Abstract:
Objective To compare the value of quantitative T1 mapping and multi-phase enhanced MRI in differentiating between low- and high-grade clear cell renal cell carcinoma (ccRCC).
Methods Clinical data of ninety-four patients with ccRCC approved by pathological examination were respectively analyzed. All patients underwent T1 mapping and multi-phase enhanced MRI examination before operation. According to the International Society of Urological Pathology (ISUP) classification criteria, 64 patients were grade Ⅰ-Ⅱ (low-grade group), and 30 patients were grade Ⅲ-Ⅳ (high-grade group). The enhancement rate of corticomedullary phase and nephrographic phase, T1 values of pre-and post-contrast imaging as well as the T1 reduction rate were compared between the two groups. The receiver operating characteristic (ROC) analysis was used for the evaluation.

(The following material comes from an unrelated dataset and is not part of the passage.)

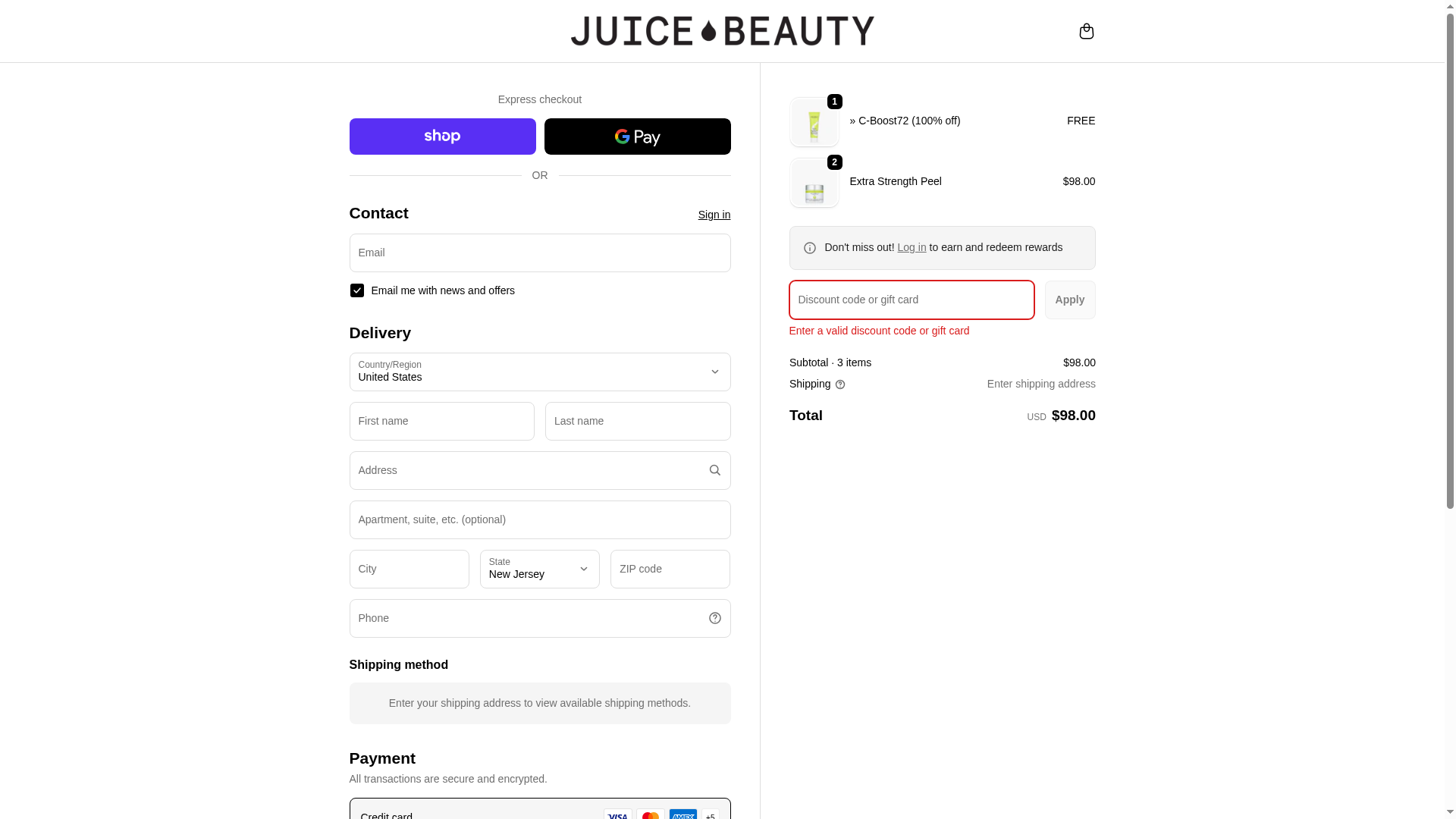Click the Log in rewards link
The image size is (1456, 819).
pos(912,247)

Results The enhancement rate of ccRCC in the high-grade group in corticomedullary phase and nephrographic phase were lower than those in the low-grade group, but there was no significant difference between the two groups. The post-contrast T1 value increased and T1 reduction rate decreased in the high-grade group compared with those in the low-grade group (P < 0.001). The areas under the ROC curves for the post-contrast T1 and T1 reduction rate values to distinguish low- and high-grade ccRCC were 0.855 and 0.828, respectively.
Conclusions Quantitative T1 mapping is superior to conventional multi-phasic enhanced MRI scanning in differentiating between low- and high-grade ccRCC.